Last week I went grocery shopping. Among my purchases were frisee lettuce, potatoes, bacon and organic eggs. These ingredients expressed a sincere desire to become a Salade Lyonnaise and, for the most part, that is actually what they turned out to be. Except that I didn't feel like crisp-iying the potatoes, so I just used some of the chicken I roasted over the weekend instead (I know, not the same at all). While the finished dish was quite tasty, let's take a moment to discuss the perfection of poaching I managed to do. I tried a new method: put giant ladle in sauce pan, crack egg into giant ladle. The water looks murky in this picture because I didn't have any white vinegar to firm the egg up, so I used red wine vinegar instead (do with what you have, dontchaknow).
The result? I mean. Look at it. It is globerrific, just bursting with yolky yumminess. It is, as far as I am concerned, exactly what anyone should look for in a poached egg: firmly together, a distending oval of oozing yolk, hidden by shiny white-ness. You wonder about the oozing?
Behold! Oozing! But not so much oozing that the whites weren't cooked all the way. No clear white icky for me. My faux Salade Lynonnaise was just so happy making. I can't even begin to tell you how long I have been trying to poach an egg just right, well, I could begin to tell you: years. I have been trying for years. Putting eggs into funny little contraptions that only bore hockey puck eggs, coralling eggs into saran wrap and tying them with butcher's string or rubberbands, hoping that the plastic wouldn't melt into the egg or leach toxins into the finished product. Years!

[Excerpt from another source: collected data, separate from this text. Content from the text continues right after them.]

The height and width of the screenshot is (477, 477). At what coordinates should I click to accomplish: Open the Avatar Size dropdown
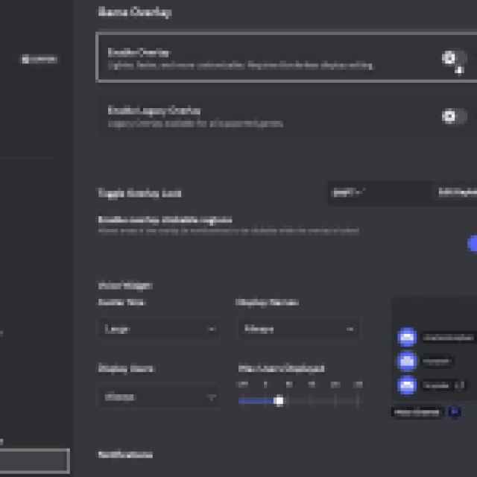coord(158,329)
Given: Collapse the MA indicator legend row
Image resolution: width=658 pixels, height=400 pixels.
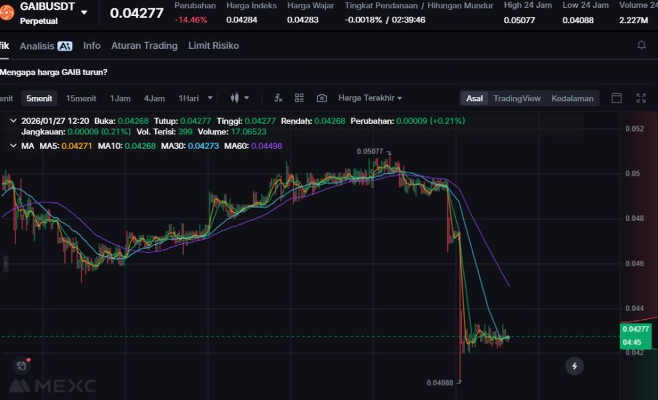Looking at the screenshot, I should (14, 146).
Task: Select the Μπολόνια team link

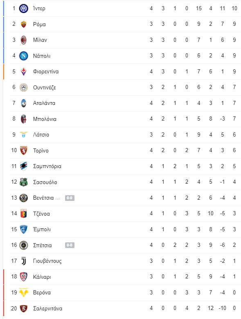Action: (45, 119)
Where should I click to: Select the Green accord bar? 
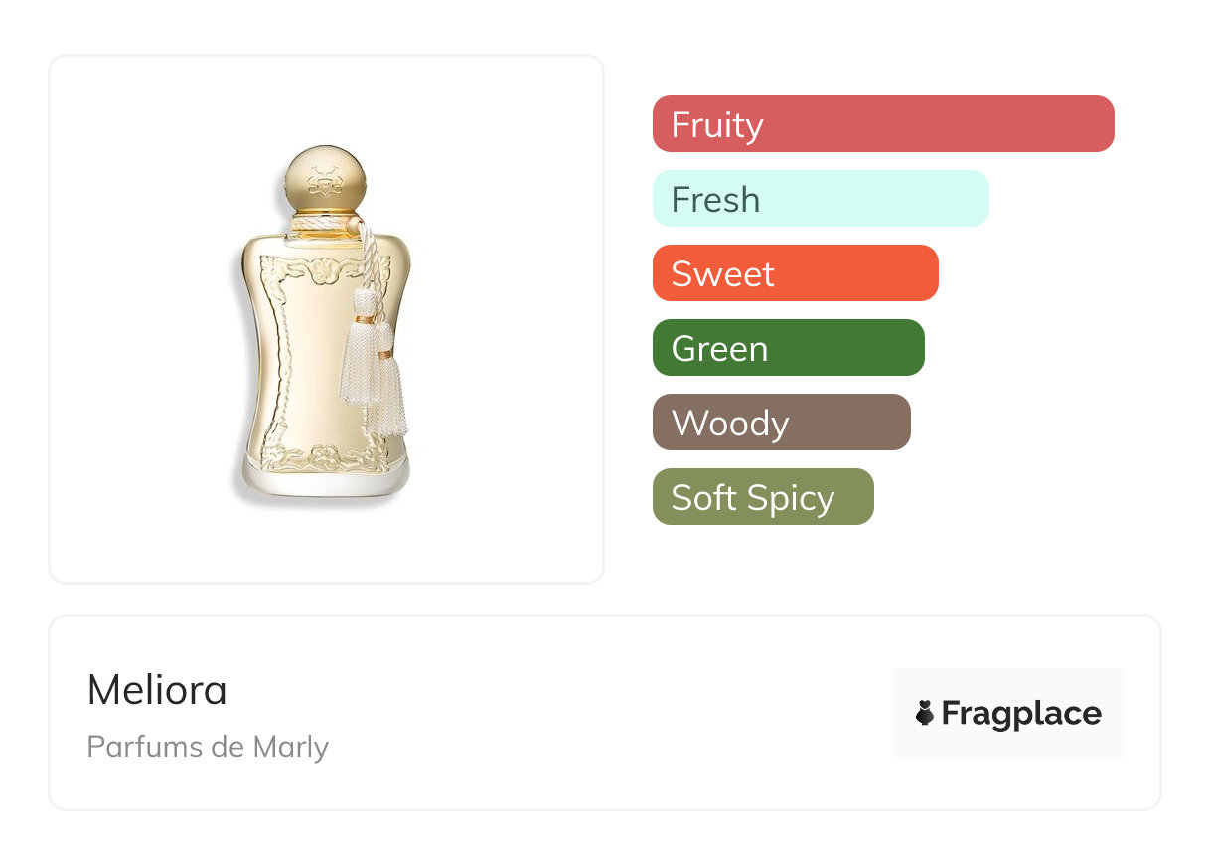(789, 348)
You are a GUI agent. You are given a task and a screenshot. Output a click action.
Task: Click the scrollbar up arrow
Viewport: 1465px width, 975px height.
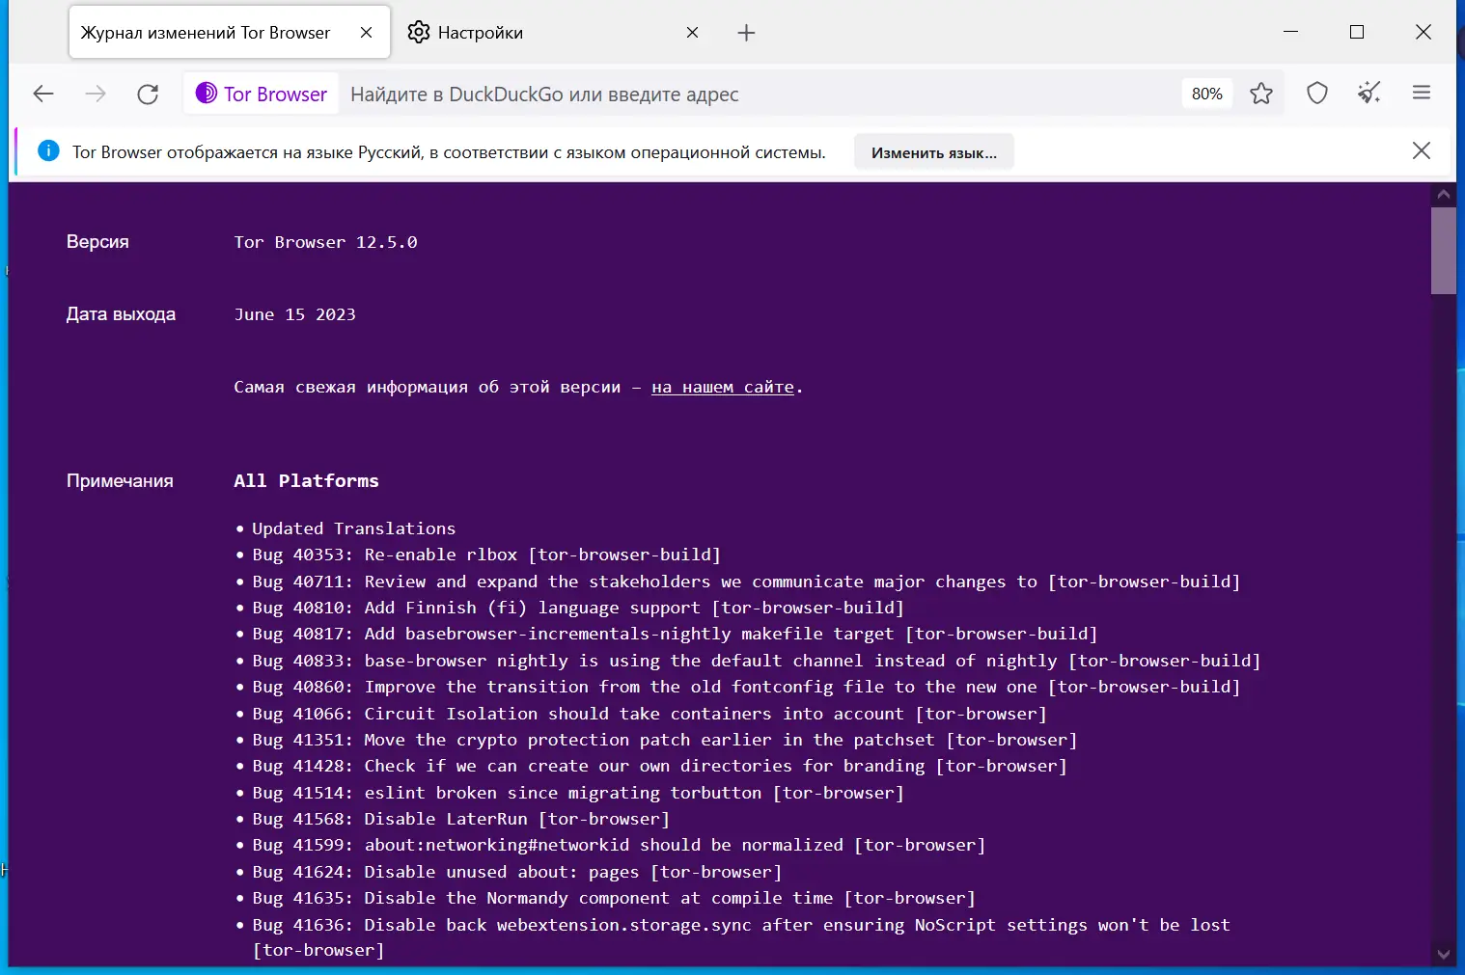pos(1444,194)
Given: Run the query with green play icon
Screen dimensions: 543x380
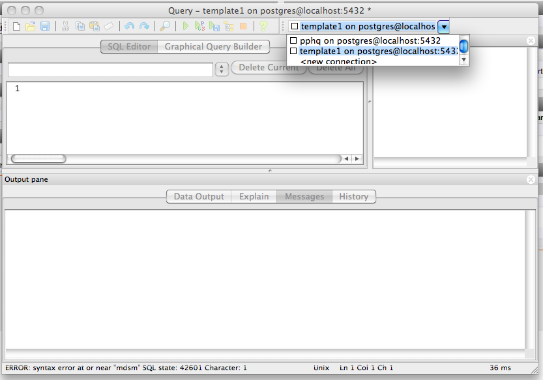Looking at the screenshot, I should point(186,26).
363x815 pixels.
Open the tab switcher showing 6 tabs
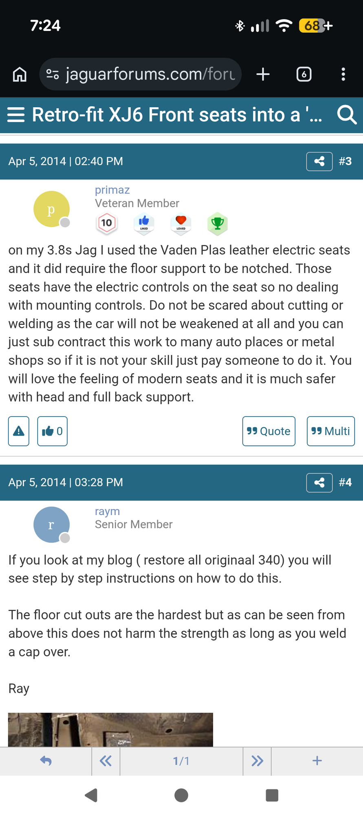(x=304, y=75)
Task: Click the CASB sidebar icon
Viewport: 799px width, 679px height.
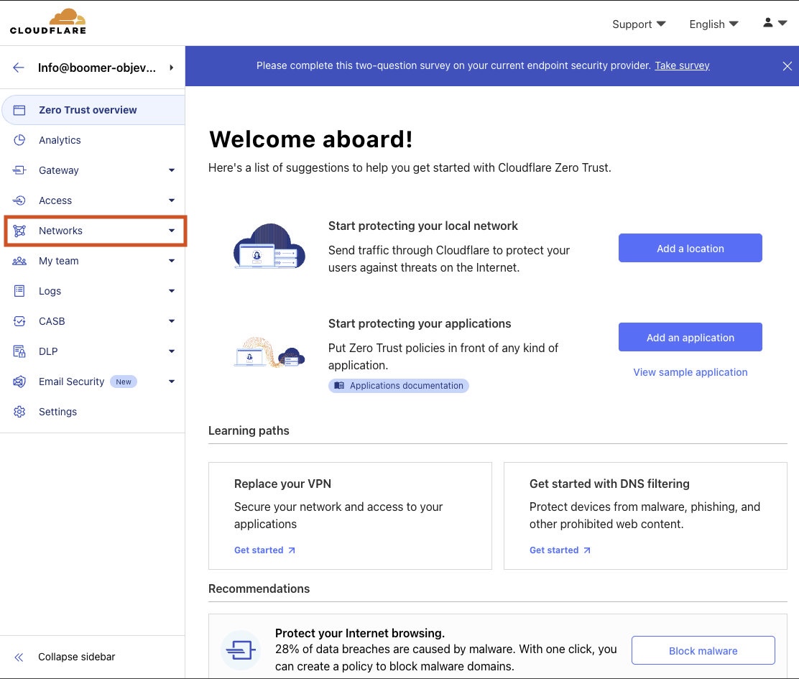Action: [x=19, y=321]
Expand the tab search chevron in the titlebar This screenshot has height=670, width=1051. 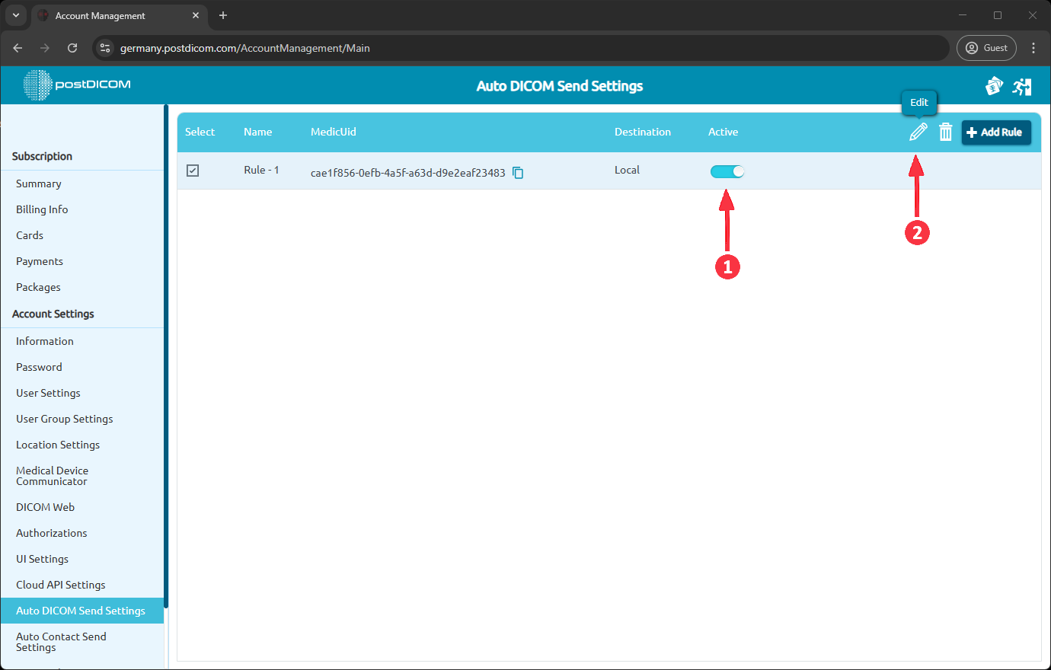16,15
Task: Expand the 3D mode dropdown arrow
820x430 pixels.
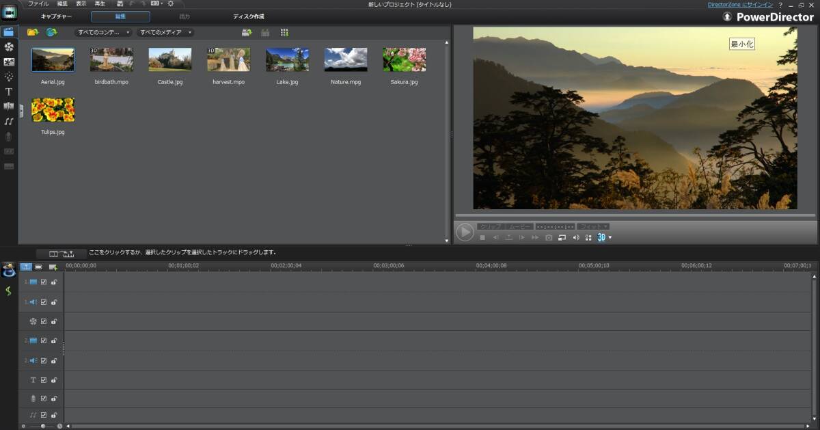Action: 610,237
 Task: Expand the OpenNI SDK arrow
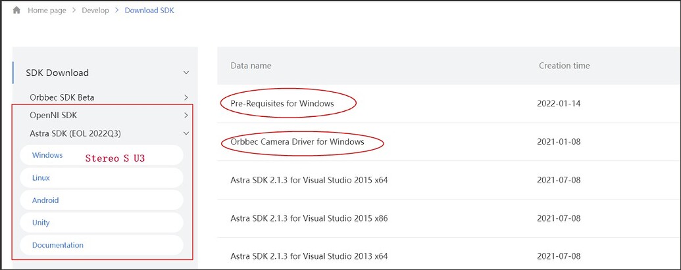pyautogui.click(x=186, y=116)
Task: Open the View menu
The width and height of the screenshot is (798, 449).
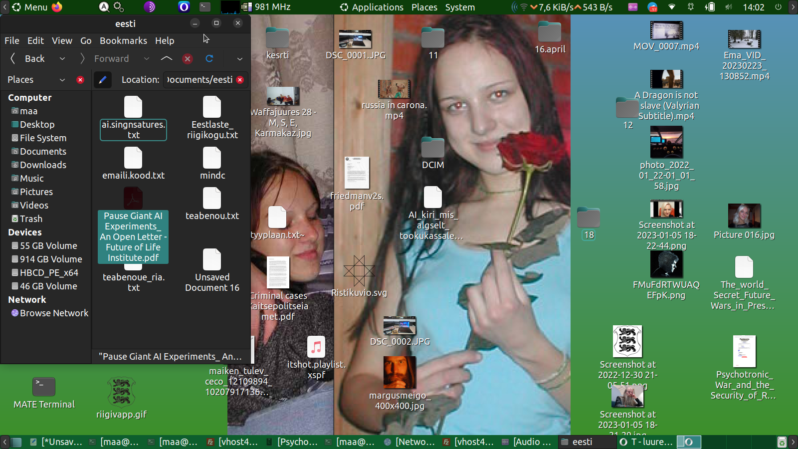Action: [x=62, y=41]
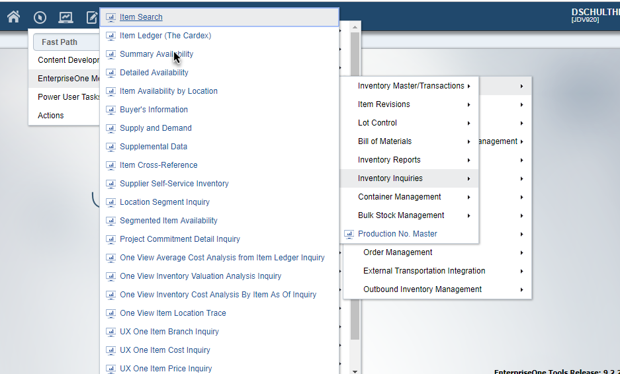Select Order Management menu entry
The height and width of the screenshot is (374, 620).
pyautogui.click(x=398, y=252)
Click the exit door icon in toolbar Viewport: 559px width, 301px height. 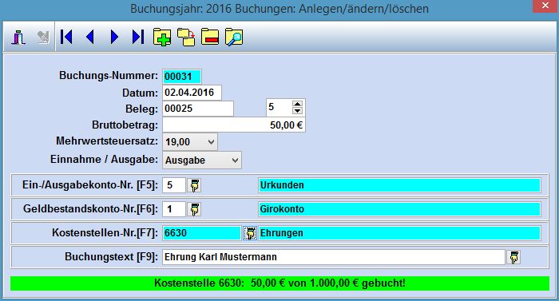18,37
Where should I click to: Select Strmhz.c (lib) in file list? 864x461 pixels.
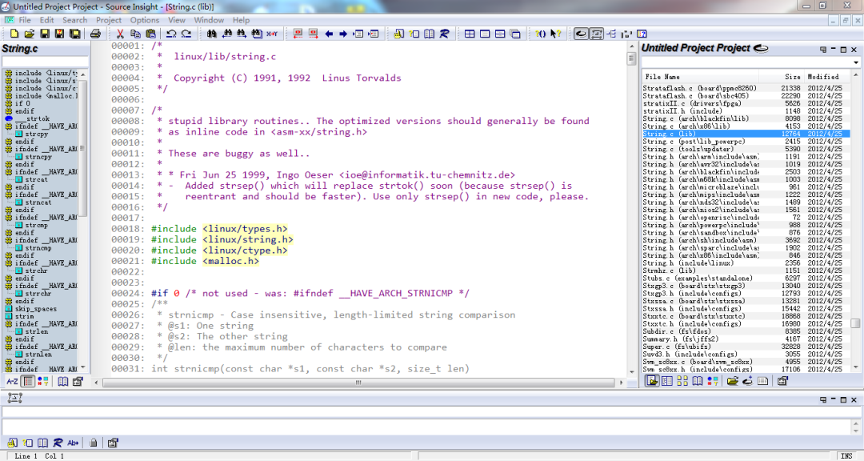point(670,271)
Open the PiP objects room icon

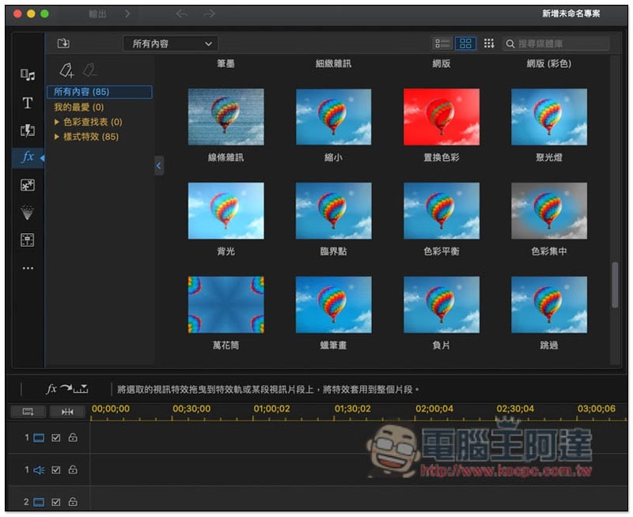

I have not tried to recreate this experience, so scared am I of a possible set back on what I am still deeming an absolute triumph of poaching will. What? I'm pleased, is all.
4 comments:
Wow if I hadn't already had supper, sort of...well don't ask, I would run in the kitchen and get out my favorite big ladle and do this poaching!
One of my sort of successful attempts involved using one of the ball jar canning lid ring things, but I had to remember to put a little oil or something in the water so the egg wouldn't get stuck in the grooves of the ring and then that seemed to defeat the no fat aspect of a poached egg...Congrats!
oh my gosh
i love poached eggs
lovveeee
this was probably a bad post to read when i'm hungry and trying to read before i pass out.
i feel this deserves a congratulatory note.
so, congratulations :)
now if only *i* can achieve this!
btw, loved your last writing prompt entry. i can't put my finger on why i connect with your writing - i think, like a lot of things, it's in the details. like specifically mentioning qdoba, or calling his brother a "pompous jerk", or "the feel of my hands on his shoulders." makes me feel so "oh wow, i'm there now!" and brings the story to life.
Thank you all, I am quite pleased with myself and the meal.
NC Catherine: I didn't add greasing surface to the ladle, but the water was at such a low simmer that the egg never really stuck to it. If that makes sense.
idwsj: A poached egg will always do a body good, morning or night time. That is a proverb in the making. Maybe.
j, foodie: Well thank you kindly. I'm glad you're picking up what I'm writing down.